== Instructions to follow ==
Pick out each line in the material below that contains the string "dimensions". The match is case-sensitive.

── Data records ──

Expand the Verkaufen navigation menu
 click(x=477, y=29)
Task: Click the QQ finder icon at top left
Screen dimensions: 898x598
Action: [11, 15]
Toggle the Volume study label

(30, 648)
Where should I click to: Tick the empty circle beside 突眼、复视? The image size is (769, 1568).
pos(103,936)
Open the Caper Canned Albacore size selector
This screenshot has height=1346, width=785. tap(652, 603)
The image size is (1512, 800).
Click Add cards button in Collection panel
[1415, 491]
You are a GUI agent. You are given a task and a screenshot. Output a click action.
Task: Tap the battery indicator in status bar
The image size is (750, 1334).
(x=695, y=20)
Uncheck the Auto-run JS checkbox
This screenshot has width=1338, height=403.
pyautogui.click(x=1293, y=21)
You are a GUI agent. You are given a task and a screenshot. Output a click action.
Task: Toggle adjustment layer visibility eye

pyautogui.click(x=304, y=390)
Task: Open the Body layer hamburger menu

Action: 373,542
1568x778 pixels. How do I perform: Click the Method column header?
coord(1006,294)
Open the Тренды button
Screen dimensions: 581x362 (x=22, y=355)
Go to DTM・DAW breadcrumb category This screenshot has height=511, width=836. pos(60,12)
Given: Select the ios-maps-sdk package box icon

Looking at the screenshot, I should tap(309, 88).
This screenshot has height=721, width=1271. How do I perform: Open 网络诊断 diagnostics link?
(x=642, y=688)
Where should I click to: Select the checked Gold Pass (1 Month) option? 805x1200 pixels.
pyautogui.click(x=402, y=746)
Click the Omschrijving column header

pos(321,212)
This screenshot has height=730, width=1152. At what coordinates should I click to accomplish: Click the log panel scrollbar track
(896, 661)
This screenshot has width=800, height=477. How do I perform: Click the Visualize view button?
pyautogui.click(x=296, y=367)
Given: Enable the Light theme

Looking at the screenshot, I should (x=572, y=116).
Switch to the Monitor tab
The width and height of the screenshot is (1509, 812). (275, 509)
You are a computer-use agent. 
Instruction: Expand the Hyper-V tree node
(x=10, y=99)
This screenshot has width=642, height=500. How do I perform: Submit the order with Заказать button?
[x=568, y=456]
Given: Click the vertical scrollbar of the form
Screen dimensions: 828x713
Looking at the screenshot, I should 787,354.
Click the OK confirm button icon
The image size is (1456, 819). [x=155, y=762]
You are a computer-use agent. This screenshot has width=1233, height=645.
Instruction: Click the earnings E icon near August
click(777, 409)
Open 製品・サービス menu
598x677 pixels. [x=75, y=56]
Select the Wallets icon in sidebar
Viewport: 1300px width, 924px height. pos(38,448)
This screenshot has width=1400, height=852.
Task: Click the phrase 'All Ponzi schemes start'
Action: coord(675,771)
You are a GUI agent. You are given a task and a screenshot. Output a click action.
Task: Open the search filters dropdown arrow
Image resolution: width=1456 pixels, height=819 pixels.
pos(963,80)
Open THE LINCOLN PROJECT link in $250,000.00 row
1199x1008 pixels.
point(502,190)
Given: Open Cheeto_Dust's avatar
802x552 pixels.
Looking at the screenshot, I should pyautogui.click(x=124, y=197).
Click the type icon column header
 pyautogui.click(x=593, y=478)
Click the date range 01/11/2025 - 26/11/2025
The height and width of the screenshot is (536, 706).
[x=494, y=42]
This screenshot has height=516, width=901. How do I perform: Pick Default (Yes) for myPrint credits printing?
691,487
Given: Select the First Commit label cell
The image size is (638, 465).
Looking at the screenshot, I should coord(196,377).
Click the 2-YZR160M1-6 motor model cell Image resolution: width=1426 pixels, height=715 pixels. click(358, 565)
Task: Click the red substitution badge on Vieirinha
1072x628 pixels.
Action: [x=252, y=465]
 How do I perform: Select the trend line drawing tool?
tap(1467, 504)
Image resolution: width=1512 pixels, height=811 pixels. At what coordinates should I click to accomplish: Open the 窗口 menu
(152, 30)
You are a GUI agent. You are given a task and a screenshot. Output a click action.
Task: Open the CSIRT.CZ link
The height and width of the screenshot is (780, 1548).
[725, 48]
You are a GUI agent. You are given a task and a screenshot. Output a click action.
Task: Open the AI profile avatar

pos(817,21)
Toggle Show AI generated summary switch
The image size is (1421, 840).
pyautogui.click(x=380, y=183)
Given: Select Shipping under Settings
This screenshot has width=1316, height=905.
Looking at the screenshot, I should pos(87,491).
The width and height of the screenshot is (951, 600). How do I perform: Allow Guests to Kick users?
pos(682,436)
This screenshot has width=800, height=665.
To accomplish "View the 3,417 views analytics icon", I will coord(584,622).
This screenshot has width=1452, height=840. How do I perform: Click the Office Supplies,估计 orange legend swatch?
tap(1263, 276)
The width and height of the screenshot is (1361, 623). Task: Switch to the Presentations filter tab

───

== Written answer ==
Screen dimensions: 898x598
Screen dimensions: 581x362 (x=22, y=355)
Screen dimensions: 828x713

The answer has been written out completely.